Looking for some guidance from people with practical GCR experience. How do you get on with this? I run a Docker container (approx. 670mb in size) in Google Cloud Run, inside is my Python server based on Flask and it is currently ran by this command in the Dockerfile:
CMD exec gunicorn --bind 0.0.0.0:8080 --reload --workers=1 --threads 8 --timeout 0 "db_app.app:create_app()"
Say I will need to serve about 300 requests per hour.
How many workers, threads, should I specify in my exec command to use the GCR's capabilities most effectively?
For example basic configuration of GCR server is something like 1 CPU 1gb of RAM.
So how should I set my Gunicorn there? Maybe I should also use --preload
? specify worker-connections
?
As Dustin cited in his answer (see below), official Google docs suggest to write this in the Dockerfile:
# Run the web service on container startup. Here we use the gunicorn
# webserver, with one worker process and 8 threads.

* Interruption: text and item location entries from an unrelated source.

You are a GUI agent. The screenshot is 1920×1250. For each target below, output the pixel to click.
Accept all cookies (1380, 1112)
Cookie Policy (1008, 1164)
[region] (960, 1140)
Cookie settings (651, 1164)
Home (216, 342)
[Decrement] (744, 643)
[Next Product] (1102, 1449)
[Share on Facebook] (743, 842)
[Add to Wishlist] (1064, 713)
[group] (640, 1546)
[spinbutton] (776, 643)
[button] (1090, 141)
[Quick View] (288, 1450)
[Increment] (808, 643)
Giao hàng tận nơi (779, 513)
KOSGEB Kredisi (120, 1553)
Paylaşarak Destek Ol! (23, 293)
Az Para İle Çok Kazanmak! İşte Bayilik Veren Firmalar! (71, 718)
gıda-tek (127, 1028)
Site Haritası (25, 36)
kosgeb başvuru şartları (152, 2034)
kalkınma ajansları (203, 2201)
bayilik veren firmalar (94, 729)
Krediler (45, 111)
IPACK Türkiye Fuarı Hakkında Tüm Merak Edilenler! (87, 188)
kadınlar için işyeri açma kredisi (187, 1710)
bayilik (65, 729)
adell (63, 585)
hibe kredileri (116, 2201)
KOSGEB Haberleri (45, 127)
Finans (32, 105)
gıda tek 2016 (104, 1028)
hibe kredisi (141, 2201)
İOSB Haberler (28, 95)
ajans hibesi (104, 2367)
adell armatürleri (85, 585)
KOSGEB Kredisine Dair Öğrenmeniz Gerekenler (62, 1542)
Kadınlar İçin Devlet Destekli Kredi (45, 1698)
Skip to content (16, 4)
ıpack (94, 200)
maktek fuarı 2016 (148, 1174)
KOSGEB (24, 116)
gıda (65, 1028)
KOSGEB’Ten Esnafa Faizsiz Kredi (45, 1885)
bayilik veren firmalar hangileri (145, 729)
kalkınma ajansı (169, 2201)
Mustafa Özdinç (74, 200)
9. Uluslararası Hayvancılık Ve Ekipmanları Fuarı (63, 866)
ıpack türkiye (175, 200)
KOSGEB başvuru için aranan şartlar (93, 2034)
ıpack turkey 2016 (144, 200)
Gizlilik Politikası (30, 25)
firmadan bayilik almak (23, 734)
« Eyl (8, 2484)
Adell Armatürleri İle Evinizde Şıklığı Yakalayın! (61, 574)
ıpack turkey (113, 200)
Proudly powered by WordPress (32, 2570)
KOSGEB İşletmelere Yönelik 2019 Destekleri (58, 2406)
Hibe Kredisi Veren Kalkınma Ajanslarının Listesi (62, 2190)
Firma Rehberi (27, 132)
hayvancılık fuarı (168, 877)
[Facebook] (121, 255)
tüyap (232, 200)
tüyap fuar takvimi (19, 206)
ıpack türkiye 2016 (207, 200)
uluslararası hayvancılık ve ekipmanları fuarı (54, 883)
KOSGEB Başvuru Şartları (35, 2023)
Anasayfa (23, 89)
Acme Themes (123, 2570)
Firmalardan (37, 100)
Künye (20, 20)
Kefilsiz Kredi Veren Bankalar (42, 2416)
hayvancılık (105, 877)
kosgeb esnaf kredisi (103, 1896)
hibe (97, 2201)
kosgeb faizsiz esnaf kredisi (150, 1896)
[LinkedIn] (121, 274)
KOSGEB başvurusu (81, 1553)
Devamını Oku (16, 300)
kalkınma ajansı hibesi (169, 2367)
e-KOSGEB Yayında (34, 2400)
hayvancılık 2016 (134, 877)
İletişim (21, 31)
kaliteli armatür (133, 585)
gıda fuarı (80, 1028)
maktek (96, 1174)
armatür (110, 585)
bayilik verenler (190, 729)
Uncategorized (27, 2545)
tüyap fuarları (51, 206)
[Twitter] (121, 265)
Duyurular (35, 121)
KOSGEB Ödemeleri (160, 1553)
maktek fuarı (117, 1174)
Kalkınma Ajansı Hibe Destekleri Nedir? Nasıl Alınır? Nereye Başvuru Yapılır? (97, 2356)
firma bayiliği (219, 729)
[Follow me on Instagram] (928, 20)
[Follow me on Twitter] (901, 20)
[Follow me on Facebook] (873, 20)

# For environments with multiple CPU cores, increase the number of workers
# to be equal to the cores available.
CMD exec gunicorn --bind :$PORT --workers 1 --threads 8 --timeout 0 main:app
I've no idea about how many cores they have on that "1 CPU" in the GCR configuration, so I doubt this example code is very accurate, it's more likely to be there to just demonstrate how it works in general. So I would be (and everyone in my situation would) very grateful if someone who has a working Gunicorn server packed into a container in Google Cloud Run could share some info about how to properly configure it - basically what to put into this Dockerfile CMD
line instead of the generic example code? Something more real-life-proof.
I think this is a software problem, cuz we're talking about writing things in Dockerfile (question was closed and marked as "not SO scope question").